Zaidi was inducted as a Founding Member of the Royal College of Pathologists and thereafter was conferred a Fellowship. He was inducted as a Fellow of the National Academy of Medical Sciences of India (1976), the National Academy of Sciences, India (1972), and the Indian National Science Academy (1974). These honors are listed in his official obituary, published by the Indian Institute of Toxicology Research. SH Zaidi Memorial Oration endowed annual lectureship was established in 1998. The 12th oration was given by his son, Mone Zaidi.

==Policy and positions==
In 1975, Zaidi hosted "The International Symposium on Industrial Toxicology" in Lucknow. He was thereafter inducted as president of the Asian Society of Environmental Industrial Toxicology (1975). He was also Professor at the Azad University in Kanpur and Visiting Professor to the University of Düsseldorf on two occasions.

Zaidi served on the United Nations Development Programme (UNDP), the World Health Organization (WHO), and the International Labour Organization (ILO). His work on the World Health Organization's Expert Committees became the basis of two key technical reports. He was also an Advisor to the Occupational Health Committee of the WHO, Member of the Scientific Advisory Committee of the UN International Registry on Potentially Toxic Chemicals in Geneva (1977–1979), Senior Consultant to the United Nations Environment Programme (1982), and WHO Consultant in Bangladesh and Burma. He founded two institutes for outreach research in Rangoon (1982–1984) and Sri Lanka (1979) under the backing of the United Nations.
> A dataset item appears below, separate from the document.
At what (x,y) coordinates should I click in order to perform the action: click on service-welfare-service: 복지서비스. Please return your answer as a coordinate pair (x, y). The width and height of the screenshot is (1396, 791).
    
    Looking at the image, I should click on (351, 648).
In India, he served as Honorary Advisor to the Ministry of Railways, a position that he retained between 1978 and 1989. He chaired the Environmental Research Committee of the Ministry of Environment of the Government of India between 1990 and 1993.

==Later life==
During the late 1990s and thereafter, Zaidi lived intermittently in India, the United Kingdom, and the United States with his son, Mone Zaidi, who is an attending physician at Mount Sinai Hospital, Mount Sinai Professor of Clinical Medicine and Professor of Pharmacological Sciences, and Director of the Center of Translational Medicine and Pharmacology at Icahn School of Medicine at Mount Sinai in New York. Zaidi died at his home in Riverdale, New York, on 5 April 2008.